The circuit court denied defendant’s motion to modify the judgment, finding that the spousal-support term “is non-modifiable and not subject to judicial review.” After conducting an evidentiary hearing, the circuit court granted defendant’s motion for relief from judgment and reduced his spousal-support obligation to $900 a month. This Court granted plaintiffs application for leave to appeal.

II. ANALYSIS

Plaintiff contends that because the parties clearly and unambiguously agreed to forgo their statutory right to petition for modification of spousal support, the circuit court abused its discretion by partially relieving defendant of his spousal-support obligation. A divorce judgment entered by agreement of the parties represents a contract. Holmes v Holmes, 281 Mich App 575, 587; 760 NW2d 300 (2008). The “interpretation of a contract is a question of law reviewed de novo on appeal.. ..” Reed v Reed, 265 Mich App 131, 141; 693 NW2d 825 (2005). Likewise, “[t]he proper interpretation and application of a court rule is a question of law, which we review de novo.” Henry v Dow Chem Co, 484 Mich 483, 495; 772 NW2d 301 (2009). We review for an abuse of discretion a circuit court’s ultimate decision to grant or deny relief from a judgment. Yee v Shiawassee Co Bd of Comm’rs, 251 Mich App 379, 404; 651 NW2d 756 (2002).

In Staple v Staple, 241 Mich App 562, 574; 616 NW2d 219 (2000), a spécial conflict panel of this Court considered whether parties to a divorce judgment may volun*50tarily relinquish their statutory right to seek modification of a spousal-support agreement “and instead stipulate that their agreement regarding alimony is final, binding, and nonmodifiable[.]” The Court in Staple answered this question affirmatively, holding that if divorcing parties negotiate a settlement in which they clearly and unambiguously forgo their statutory right to petition for modification of spousal support, courts must enforce their agreement. Id. at 564, 581. In this case, the parties agree that the holding in Staple supplies the appropriate analytical starting point.

Staple recognized that for some divorcing parties, “the general rule of finality is not always suitable .... In many situations, judgments of divorce must anticipate that circumstances will change for both the spouses who require support and the spouses who must provide that support.” Id. at 565. In the face of changed circumstances, “flexibility in the form of modifiable arrangements may be more important than finality... .” Id. Recognizing the need for flexibility in this realm, our Legislature enacted MCL 552.28, which grants circuit courts the authority to modify the spousal-support award contained in a divorce judgment.1

This Court explained in Staple, 241 Mich App at 574-575, that the plain language of MCL 552.28 does not preclude a party from waiving his or her right to seek modification of a spousal-support award and that Michigan courts often enforce agreements to waive *51statutory rights. The Court observed that, “[m]ore importantly,” longstanding caselaw holds that when both parties waive their rights to seek spousal support altogether, “neither party has the right to petition the court” to modify that agreement by adding a provision for spousal support when none previously existed. Id. at 575. In light of these legal principles, we concluded in Staple that “the statutory right to seek modification of alimony may be waived by the parties where they specifically forgo their statutory right to petition the court for modification and agree that the alimony provision is final, binding, and nonmodifiable.” Id. at 578.

▶ _Data provided_
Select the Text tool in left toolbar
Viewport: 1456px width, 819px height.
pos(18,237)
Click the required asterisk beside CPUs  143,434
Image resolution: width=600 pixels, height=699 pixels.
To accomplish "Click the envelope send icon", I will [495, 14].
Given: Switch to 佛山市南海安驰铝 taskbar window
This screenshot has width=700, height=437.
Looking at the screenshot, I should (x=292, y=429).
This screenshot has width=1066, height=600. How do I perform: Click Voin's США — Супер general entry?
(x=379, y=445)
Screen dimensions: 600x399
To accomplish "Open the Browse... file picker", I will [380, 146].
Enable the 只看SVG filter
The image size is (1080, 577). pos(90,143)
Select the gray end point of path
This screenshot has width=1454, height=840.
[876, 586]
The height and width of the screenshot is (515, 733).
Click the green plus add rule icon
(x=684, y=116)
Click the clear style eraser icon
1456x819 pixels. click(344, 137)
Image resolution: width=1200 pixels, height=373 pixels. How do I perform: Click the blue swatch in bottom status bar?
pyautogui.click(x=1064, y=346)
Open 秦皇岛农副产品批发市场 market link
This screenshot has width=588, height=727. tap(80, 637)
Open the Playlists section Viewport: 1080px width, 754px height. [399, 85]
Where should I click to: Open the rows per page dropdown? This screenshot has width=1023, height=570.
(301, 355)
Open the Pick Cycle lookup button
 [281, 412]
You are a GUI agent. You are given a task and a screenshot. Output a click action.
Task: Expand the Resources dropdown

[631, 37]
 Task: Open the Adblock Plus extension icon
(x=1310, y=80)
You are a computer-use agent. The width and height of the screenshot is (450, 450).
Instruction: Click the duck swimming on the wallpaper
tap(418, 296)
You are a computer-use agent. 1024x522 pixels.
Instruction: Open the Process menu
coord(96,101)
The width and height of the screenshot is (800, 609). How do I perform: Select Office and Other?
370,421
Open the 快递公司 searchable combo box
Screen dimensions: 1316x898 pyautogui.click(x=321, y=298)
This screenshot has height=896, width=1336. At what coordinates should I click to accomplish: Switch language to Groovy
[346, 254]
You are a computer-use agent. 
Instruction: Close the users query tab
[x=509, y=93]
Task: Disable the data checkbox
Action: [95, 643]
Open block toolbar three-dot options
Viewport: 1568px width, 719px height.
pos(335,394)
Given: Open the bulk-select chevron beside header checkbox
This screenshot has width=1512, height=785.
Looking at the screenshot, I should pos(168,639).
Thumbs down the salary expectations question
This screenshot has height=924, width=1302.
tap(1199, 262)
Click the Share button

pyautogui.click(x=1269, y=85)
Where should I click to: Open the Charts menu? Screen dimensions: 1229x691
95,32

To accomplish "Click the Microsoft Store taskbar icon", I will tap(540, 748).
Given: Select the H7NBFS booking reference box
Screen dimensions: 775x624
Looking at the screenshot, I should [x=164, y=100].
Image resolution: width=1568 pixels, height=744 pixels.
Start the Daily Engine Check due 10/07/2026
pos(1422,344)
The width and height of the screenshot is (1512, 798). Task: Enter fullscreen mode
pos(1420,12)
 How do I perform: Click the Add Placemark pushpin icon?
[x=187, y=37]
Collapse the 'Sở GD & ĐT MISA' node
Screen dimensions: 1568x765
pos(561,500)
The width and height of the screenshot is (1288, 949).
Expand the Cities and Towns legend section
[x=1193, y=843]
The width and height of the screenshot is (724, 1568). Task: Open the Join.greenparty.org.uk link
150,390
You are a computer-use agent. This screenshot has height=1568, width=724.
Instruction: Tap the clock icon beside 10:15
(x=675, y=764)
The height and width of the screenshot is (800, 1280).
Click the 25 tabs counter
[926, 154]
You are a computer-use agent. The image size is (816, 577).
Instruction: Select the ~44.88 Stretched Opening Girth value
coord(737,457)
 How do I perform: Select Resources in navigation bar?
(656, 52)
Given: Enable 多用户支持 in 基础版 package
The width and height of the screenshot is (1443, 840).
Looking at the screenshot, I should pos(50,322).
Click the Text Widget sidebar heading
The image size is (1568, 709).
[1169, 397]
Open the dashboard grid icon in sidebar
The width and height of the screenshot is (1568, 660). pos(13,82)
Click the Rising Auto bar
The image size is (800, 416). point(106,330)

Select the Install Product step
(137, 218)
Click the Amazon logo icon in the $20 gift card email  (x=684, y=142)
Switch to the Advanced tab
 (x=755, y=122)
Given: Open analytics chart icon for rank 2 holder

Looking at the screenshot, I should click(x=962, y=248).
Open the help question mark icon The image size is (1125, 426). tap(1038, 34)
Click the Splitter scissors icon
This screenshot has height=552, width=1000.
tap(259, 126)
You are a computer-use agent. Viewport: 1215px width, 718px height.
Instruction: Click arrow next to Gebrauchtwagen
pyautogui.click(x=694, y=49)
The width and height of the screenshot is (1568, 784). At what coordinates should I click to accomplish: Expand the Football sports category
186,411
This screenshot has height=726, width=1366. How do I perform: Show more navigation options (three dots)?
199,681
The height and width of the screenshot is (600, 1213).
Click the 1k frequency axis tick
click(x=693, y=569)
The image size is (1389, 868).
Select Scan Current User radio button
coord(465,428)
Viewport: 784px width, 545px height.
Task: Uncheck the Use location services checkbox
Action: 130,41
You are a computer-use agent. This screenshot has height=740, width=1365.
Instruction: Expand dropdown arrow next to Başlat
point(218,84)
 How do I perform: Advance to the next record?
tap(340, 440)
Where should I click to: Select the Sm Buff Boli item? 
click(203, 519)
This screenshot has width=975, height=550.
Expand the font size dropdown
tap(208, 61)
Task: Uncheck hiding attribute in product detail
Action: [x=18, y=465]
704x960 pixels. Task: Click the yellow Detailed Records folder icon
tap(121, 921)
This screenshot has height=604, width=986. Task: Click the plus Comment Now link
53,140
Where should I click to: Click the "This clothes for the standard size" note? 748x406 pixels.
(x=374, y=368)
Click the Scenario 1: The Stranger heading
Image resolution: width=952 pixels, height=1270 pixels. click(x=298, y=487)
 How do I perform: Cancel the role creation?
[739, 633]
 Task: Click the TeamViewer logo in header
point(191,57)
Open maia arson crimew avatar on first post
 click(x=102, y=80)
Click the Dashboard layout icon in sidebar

▶ _Problem statement_
Copy word for word the stretch of the spousal-support opinion from "In Staple v" through "analytical starting point.". You can skip the lines above.

▶ _Expected answer_
In Staple v Staple, 241 Mich App 562, 574; 616 NW2d 219 (2000), a spécial conflict panel of this Court considered whether parties to a divorce judgment may volun*50tarily relinquish their statutory right to seek modification of a spousal-support agreement “and instead stipulate that their agreement regarding alimony is final, binding, and nonmodifiable[.]” The Court in Staple answered this question affirmatively, holding that if divorcing parties negotiate a settlement in which they clearly and unambiguously forgo their statutory right to petition for modification of spousal support, courts must enforce their agreement. Id. at 564, 581. In this case, the parties agree that the holding in Staple supplies the appropriate analytical starting point.